Un bot malveillant chercherait plutôt à accumuler des preuves ou à dépasser la capacité reçue. PACT tente de rendre cette stratégie plus difficile en rattachant l’émission à une ressource rare et en autorisant le Moderator à réduire l’accès, voire à ne pas renouveler une Credential lorsque le comportement se dégrade. La résistance aux abus dépendrait donc des règles d’émission et de limitation autant que de la cryptographie.
L’anonymat ne supprime pas les relations de confiance
La propriété centrale recherchée est la non-corrélation. Le Moderator ne devrait pas connaître l’Anchor précis qui a fourni l’Endorsement, et les présentations successives d’une Credential ne devraient être reliables ni entre elles ni à son émission. L’objectif est de communiquer un résultat minimal sur la capacité disponible, pas de construire un historique de navigation.
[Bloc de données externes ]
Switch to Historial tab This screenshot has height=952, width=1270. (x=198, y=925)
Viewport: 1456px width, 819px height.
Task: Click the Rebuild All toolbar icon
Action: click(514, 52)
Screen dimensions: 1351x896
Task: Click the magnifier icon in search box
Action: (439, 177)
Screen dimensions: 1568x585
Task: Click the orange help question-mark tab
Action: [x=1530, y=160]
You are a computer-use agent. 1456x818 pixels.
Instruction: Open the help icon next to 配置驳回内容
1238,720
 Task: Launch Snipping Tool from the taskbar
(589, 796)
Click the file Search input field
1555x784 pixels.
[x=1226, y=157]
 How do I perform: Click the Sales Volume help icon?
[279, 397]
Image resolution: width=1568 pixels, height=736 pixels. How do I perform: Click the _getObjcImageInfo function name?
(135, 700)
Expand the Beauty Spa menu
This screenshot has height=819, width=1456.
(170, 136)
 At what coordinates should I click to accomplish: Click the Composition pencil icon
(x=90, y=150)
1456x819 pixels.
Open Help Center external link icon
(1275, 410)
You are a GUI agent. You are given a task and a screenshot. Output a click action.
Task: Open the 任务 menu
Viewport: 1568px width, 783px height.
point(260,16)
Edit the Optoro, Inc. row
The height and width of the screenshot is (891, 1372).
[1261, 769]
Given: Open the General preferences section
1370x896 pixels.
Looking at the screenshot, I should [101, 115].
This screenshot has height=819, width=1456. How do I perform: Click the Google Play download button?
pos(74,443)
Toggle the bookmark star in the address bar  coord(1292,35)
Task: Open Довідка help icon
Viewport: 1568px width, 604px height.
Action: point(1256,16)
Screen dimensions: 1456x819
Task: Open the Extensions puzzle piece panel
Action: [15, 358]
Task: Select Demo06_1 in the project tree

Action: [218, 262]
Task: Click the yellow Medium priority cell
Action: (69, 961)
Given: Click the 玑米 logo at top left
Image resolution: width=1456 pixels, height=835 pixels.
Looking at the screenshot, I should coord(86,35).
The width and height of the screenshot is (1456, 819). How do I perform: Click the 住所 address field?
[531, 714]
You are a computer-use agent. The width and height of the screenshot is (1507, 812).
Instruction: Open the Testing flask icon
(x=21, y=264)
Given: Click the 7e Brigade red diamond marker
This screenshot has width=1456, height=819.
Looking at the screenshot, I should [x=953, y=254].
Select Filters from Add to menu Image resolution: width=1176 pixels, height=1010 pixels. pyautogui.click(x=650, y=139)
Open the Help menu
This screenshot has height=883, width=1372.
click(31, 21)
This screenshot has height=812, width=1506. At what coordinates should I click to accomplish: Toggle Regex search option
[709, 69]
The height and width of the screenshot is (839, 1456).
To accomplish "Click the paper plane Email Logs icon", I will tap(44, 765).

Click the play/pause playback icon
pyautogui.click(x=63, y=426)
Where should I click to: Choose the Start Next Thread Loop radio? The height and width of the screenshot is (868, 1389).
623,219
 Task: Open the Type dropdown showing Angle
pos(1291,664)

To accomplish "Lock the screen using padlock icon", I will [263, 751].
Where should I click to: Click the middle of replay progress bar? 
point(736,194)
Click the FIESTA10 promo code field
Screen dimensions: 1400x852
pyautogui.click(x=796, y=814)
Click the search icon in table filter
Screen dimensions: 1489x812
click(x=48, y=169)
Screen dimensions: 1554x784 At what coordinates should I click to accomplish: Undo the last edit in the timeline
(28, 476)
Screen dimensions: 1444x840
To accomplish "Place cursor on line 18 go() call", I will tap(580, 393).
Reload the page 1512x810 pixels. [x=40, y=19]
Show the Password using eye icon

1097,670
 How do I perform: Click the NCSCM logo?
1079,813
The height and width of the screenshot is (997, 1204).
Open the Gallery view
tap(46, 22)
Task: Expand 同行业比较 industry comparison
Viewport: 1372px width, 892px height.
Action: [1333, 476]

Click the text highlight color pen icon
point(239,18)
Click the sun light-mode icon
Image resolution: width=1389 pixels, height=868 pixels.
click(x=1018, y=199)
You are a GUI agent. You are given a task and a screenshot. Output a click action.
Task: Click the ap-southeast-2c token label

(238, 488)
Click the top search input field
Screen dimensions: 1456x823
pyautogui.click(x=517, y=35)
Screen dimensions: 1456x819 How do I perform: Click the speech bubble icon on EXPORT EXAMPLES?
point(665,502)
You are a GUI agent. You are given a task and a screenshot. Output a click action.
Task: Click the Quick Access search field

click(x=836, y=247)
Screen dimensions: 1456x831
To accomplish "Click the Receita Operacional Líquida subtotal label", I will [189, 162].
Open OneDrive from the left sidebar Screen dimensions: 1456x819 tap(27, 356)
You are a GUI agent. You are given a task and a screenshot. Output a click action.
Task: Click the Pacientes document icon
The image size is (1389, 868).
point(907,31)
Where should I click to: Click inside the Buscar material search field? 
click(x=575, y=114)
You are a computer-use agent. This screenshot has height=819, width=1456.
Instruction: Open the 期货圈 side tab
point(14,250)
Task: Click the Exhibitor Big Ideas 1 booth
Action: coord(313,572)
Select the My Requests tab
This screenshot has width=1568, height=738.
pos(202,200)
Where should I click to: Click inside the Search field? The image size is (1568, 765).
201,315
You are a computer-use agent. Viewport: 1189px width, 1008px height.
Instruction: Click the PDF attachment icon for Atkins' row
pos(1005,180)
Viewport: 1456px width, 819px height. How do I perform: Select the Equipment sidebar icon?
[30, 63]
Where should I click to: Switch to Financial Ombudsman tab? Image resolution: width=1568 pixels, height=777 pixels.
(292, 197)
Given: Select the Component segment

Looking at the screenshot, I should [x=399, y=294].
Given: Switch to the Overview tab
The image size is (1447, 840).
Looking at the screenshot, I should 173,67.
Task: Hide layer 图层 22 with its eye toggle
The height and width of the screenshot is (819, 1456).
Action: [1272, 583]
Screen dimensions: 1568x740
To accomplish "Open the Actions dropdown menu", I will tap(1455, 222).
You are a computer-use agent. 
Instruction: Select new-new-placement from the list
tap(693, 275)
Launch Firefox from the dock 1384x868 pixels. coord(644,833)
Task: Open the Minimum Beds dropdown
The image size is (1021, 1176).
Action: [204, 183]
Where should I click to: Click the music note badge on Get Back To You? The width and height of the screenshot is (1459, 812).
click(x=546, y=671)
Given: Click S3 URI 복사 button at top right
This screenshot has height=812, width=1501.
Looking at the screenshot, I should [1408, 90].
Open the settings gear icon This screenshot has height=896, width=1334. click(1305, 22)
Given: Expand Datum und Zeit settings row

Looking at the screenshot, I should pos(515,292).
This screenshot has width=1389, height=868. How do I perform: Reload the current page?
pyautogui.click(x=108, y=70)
Cette architecture répartit la confiance au lieu de l’éliminer. Un Anchor trop permissif pourrait fournir des Endorsements à des acteurs abusifs ; un Moderator trop sévère pourrait pénaliser des clients légitimes. Comme l’accès initial doit rester uniforme entre les Anchors masqués au sein d’un même ensemble, l’Anchor le moins fiable peut limiter le niveau de confiance accordé au départ.
La concentration reste également possible. Si quelques Anchors ou Moderators devenaient incontournables, ils acquerraient un pouvoir important sur les conditions d’accès, même sans connaître directement l’identité des visiteurs. L’anonymat des jetons ne neutraliserait pas non plus les autres moyens de suivi employés par un site, notamment les données volontairement fournies ou certains signaux techniques.
Pourquoi PACT ne signifie pas encore la fin des CAPTCHA

De nombreux éléments restent à définir et l’architecture doit encore faire l’objet d’analyses de sécurité et de confidentialité. Les protocoles cryptographiques sous-jacents sont destinés à l’IETF et l’interface Web au W3C, mais cette trajectoire de travail ne constitue ni un standard achevé ni la garantie d’un déploiement dans tous les navigateurs et services.
Les critères d’émission, la gouvernance des intermédiaires et les conséquences d’un refus devront notamment être encadrés. l’analyse de The Register souligne que les détails techniques restent en cours d’harmonisation et qu’une mise en œuvre défavorable pourrait créer une nouvelle barrière d’accès pour certains navigateurs, comportements ou agents.
Le modèle prévoit d’ailleurs un retour aux mécanismes actuels lorsqu’un navigateur ne possède aucun Endorsement acceptable. Un CAPTCHA, une création de compte ou une connexion fédérée pourraient alors servir à initialiser une Credential. PACT doit donc être compris comme une piste pour réduire ces frictions dans les cas couverts, non comme l’abolition déjà acquise des CAPTCHA ; ses garanties dépendront du futur standard, de la diversité des intermédiaires et des choix d’implémentation.